GIVEN INSTRUCTION 1:
Decide whether each statement agrees with the book description: (a) the book is in its second edition; (b) the updated edition leaves out games and virtual worlds; (c) trade secrets are among the forms of intellectual property management it covers. For each, answer yes or no and quote the deciding words.
GIVEN INSTRUCTION 2:
Write out the part of the book description that begins with "Now in its second" and continues through "management) and registration.".
-- begin PROVIDED PASSAGE --
Edward Lee Lamoureux, Steven L. Baron and Claire Stewart

Now in its second edition, this book offers a comprehensive treatment of intellectual property law and interactive media. Having been thoroughly updated, this edition captures emerging trends and issues in a shifting landscape (including international contexts and games/virtual worlds), legislative and judicial history, and the efforts to balance public and private interests. It explains the details relating to procedural issues in connection with each of the varied and unique forms of intellectual property management (copyright, patent, open source/open publishing, trademark, trade secrets, personal torts – right of publicity, privacy, defamation – and digital rights management) and registration.
Each chapter now includes a section that clearly introduces the fundamentals of the IP law aspect highlighted in the chapter. Each chapter also includes a new section dedicated to emerging Issues.
-- end PROVIDED PASSAGE --
-- begin DATA BLOCK --
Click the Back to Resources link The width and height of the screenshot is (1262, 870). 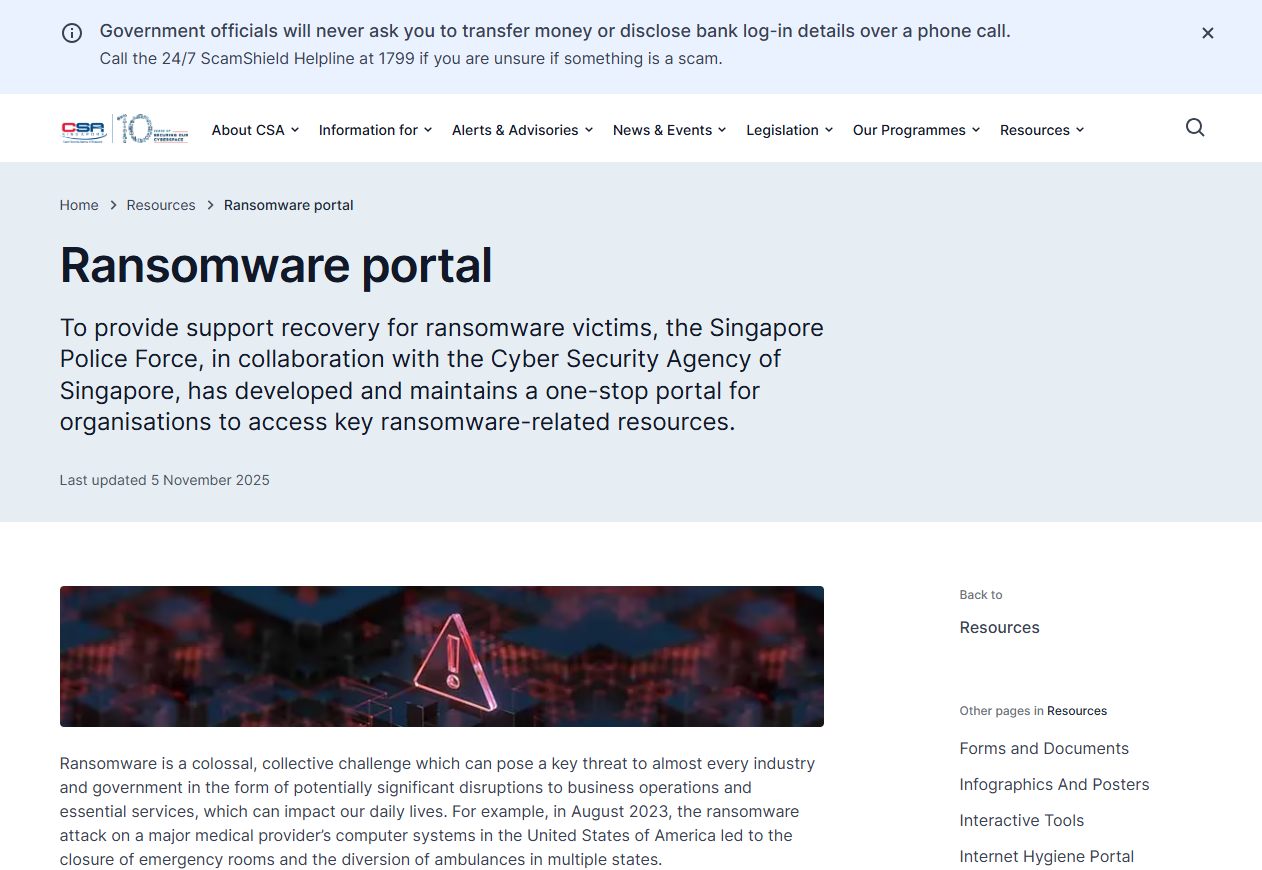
-- end DATA BLOCK --
COMPLETE ANSWER 1:
(a) Yes: "Now in its second edition"
(b) No: "(including international contexts and games/virtual worlds)"
(c) Yes: "trade secrets"

COMPLETE ANSWER 2:
Now in its second edition, this book offers a comprehensive treatment of intellectual property law and interactive media. Having been thoroughly updated, this edition captures emerging trends and issues in a shifting landscape (including international contexts and games/virtual worlds), legislative and judicial history, and the efforts to balance public and private interests. It explains the details relating to procedural issues in connection with each of the varied and unique forms of intellectual property management (copyright, patent, open source/open publishing, trademark, trade secrets, personal torts – right of publicity, privacy, defamation – and digital rights management) and registration.